## [Work to complete]
Could you reproduce the lines below from the one with "858x677 pixels. At" through the one with "Given: Click the blue orange S logo"? Keep both ends and add nothing.

## [Records for the exercise]
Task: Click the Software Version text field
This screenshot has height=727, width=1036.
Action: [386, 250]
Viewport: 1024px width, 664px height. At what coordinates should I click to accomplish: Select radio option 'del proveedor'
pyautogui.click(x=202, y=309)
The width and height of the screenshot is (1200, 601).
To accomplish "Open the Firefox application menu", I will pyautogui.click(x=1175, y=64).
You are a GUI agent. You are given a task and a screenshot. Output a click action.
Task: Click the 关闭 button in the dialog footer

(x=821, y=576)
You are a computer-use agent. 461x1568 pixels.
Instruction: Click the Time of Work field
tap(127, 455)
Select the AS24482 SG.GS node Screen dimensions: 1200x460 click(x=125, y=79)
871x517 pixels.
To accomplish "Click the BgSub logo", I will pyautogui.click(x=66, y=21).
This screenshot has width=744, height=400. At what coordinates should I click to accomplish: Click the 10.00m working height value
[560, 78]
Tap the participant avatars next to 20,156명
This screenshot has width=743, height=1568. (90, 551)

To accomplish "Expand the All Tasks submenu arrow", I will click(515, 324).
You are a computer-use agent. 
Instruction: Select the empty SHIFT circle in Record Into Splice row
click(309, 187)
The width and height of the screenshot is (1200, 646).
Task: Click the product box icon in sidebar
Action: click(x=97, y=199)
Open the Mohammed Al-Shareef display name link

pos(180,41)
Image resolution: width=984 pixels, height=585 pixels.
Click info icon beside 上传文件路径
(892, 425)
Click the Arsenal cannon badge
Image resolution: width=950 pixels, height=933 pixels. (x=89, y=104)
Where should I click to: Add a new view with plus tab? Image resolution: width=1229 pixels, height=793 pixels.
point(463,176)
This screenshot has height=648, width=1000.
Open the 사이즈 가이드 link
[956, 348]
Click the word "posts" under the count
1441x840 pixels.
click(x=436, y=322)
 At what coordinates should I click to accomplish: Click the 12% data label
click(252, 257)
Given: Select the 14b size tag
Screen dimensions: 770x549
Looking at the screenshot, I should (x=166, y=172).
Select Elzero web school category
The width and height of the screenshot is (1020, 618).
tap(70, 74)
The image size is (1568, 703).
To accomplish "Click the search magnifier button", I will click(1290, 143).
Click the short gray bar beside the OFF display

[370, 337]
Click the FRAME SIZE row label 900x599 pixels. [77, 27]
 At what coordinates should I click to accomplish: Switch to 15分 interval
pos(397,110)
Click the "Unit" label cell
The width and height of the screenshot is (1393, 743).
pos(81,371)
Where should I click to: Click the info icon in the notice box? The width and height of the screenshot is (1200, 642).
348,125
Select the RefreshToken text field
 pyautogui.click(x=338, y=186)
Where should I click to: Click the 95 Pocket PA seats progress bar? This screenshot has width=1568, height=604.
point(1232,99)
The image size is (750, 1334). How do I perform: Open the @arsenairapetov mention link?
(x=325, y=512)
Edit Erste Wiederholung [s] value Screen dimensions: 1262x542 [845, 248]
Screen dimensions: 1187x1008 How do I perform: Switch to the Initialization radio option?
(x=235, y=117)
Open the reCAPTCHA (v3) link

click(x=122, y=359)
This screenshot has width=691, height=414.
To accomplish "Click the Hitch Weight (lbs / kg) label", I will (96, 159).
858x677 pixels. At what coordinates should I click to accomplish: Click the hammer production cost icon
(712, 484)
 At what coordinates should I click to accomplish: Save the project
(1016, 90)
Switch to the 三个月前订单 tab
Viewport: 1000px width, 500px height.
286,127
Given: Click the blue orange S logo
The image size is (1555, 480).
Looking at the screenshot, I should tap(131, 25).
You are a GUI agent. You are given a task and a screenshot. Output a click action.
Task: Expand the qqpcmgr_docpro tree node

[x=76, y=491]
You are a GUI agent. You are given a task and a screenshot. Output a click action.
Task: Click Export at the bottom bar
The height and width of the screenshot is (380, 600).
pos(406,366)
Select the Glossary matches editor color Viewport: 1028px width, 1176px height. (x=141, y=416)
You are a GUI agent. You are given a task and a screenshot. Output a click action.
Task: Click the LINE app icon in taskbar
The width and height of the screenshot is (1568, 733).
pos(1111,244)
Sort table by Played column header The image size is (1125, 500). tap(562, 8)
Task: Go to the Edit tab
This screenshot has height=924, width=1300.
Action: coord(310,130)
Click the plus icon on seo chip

## [Final answer]
858x677 pixels. At what coordinates should I click to accomplish: Click the hammer production cost icon
(712, 484)
 At what coordinates should I click to accomplish: Save the project
(1016, 90)
Switch to the 三个月前订单 tab
Viewport: 1000px width, 500px height.
286,127
Given: Click the blue orange S logo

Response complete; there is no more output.